_Reading passage:_

From mboxrd@z Thu Jan  1 00:00:00 1970
From: Paolo Bonzini <pbonzini@redhat.com>
Subject: Re: Enhancement for PLE handler in KVM
Date: Mon, 03 Mar 2014 20:20:59 +0100
Message-ID: <5314D61B.9050407@redhat.com>
References: <53061044.2000009@alcatel-lucent.com> <530B9637.6030708@alcatel-lucent.com> <5314C8C3.3090607@alcatel-lucent.com>
Mime-Version: 1.0
Content-Type: text/plain; charset=UTF-8; format=flowed
Content-Transfer-Encoding: 7bit
Cc: Neel Jatania <neel.jatania@alcatel-lucent.com>,
	linux-kernel@vger.kernel.org, Avi Kiviti <avi@redhat.com>,
	Srivatsa Vaddagiri <vatsa@linux.vnet.ibm.com>,
	Peter Zijlstra <a.p.zijlstra@chello.nl>,
	Mike Galbraith <efault@gmx.de>,
	Chris Wright <chrisw@sous-sol.org>, ttracy@redhat.com,
	"Nakajima, Jun" <jun.nakajima@intel.com>, riel@redhat.com
To: "Li, Bin (Bin)" <bin.bl.li@alcatel-lucent.com>, kvm@vger.kernel.org
Return-path: <linux-kernel-owner@vger.kernel.org>
In-Reply-To: <5314C8C3.3090607@alcatel-lucent.com>
Sender: linux-kernel-owner@vger.kernel.org
List-Id: kvm.vger.kernel.org

Il 03/03/2014 19:24, Li, Bin (Bin) ha scritto:
> Hello, all.
>
> The PLE handler attempts to determine an alternate vCPU to schedule.  In
> some cases the wrong vCPU is scheduled and performance suffers.

_Available data:_

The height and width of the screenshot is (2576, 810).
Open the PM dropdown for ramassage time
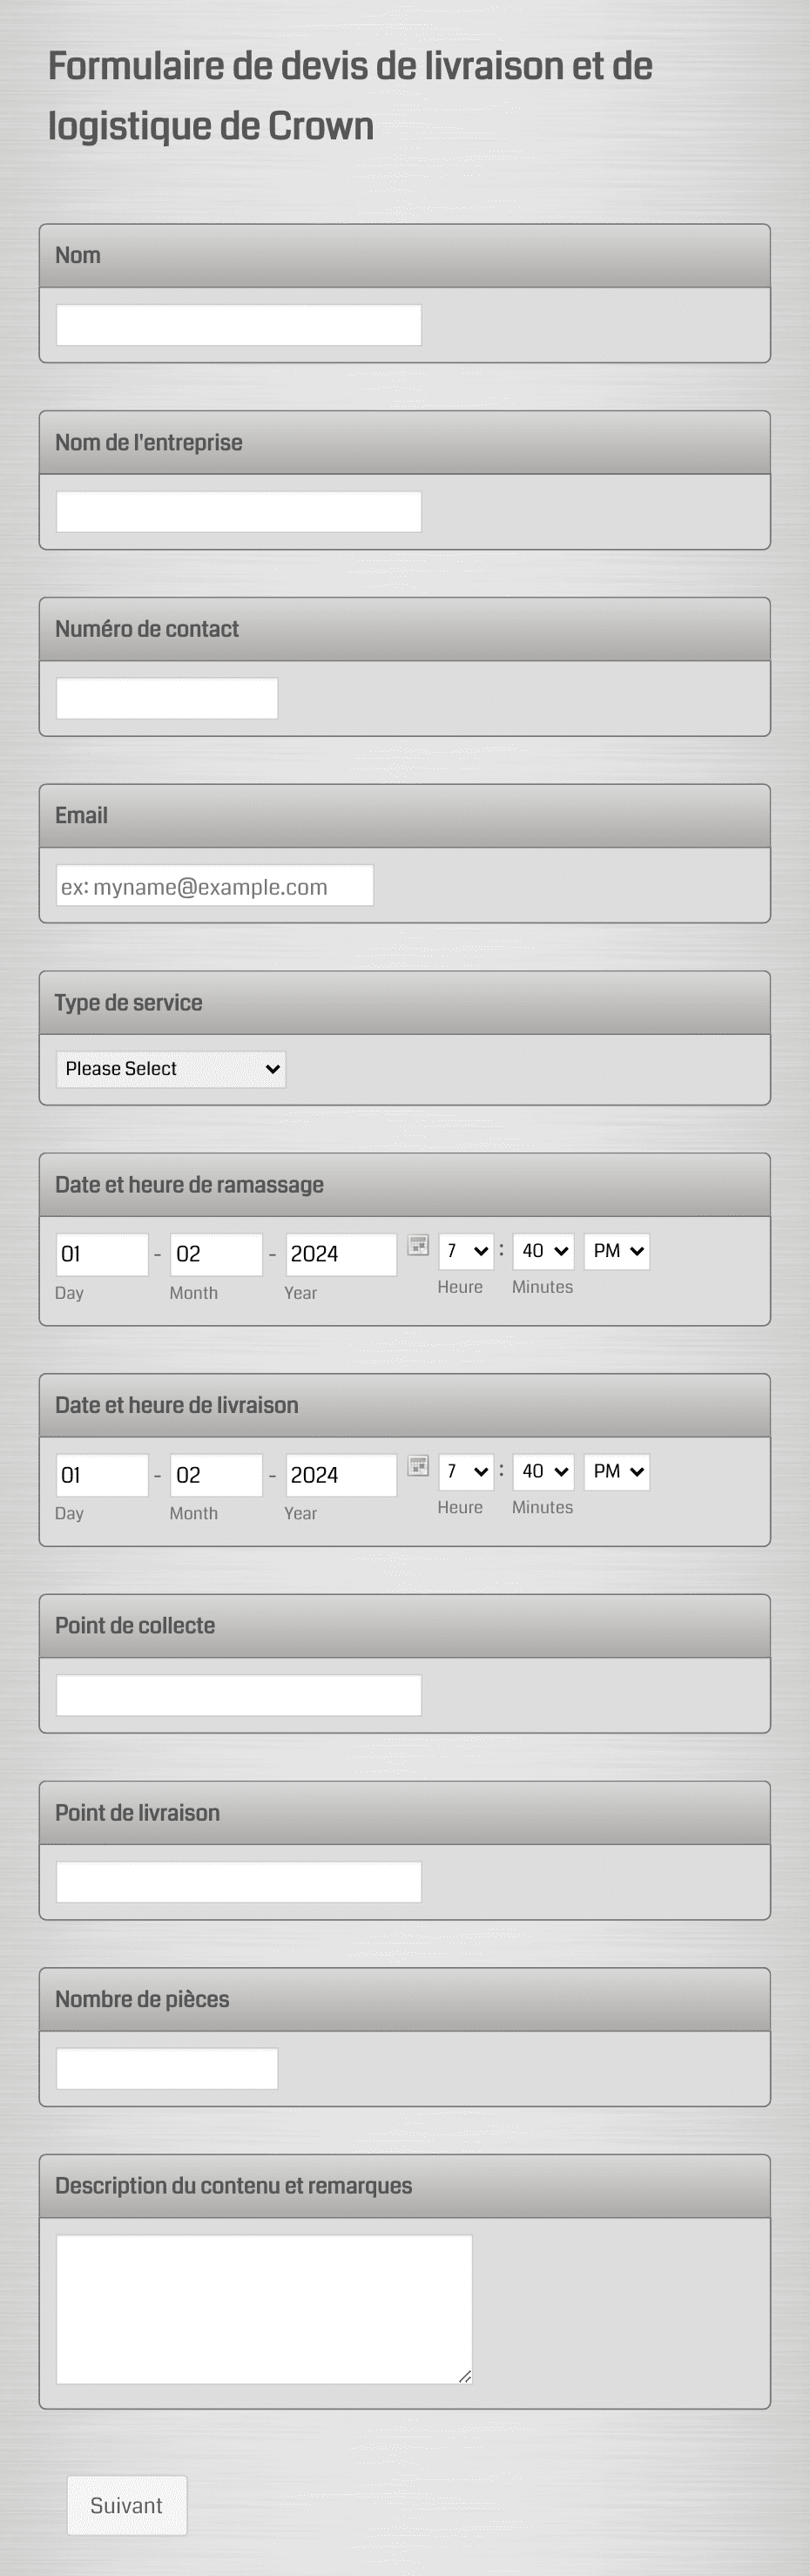616,1251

_Problem to solve:_ Write the next part of the email about the PLE handler in KVM, starting right after its last sentence.

_Answer:_
>
> This patch allows for the guest OS to signal, using a hypercall, that
> it's starting/ending a critical section.  Using this information in the
> PLE handler allows for a more intelligent VCPU scheduling determination
> to be made.  The patch only changes the PLE behaviour if this new
> hypercall mechanism is used; if it isn't used, then the existing PLE
> algorithm continues to be used to determine the next vCPU.
>
> Benefit from the patch:
>  -  the guest OS real time performance being significantly improved when
> using hyper call marking entering and leaving guest OS kernel state.
>  - The guest OS system clock jitter measured on on Intel E5 2620 reduced
> from 400ms down to 6ms.
>  - The guest OS system lock is set to a 2ms clock interrupt. The jitter
> is measured by the difference between dtsc() value in clock interrupt
> handler and the expectation of tsc value.
>  - detail of test report is attached as reference.

This patch doesn't include the corresponding guest changes, so it's not 
clear how you would use it and what the overhead would be: a hypercall 
is ~30 times slower than an uncontended spin_lock or spin_unlock.

In fact, performance numbers for common workloads are useful too.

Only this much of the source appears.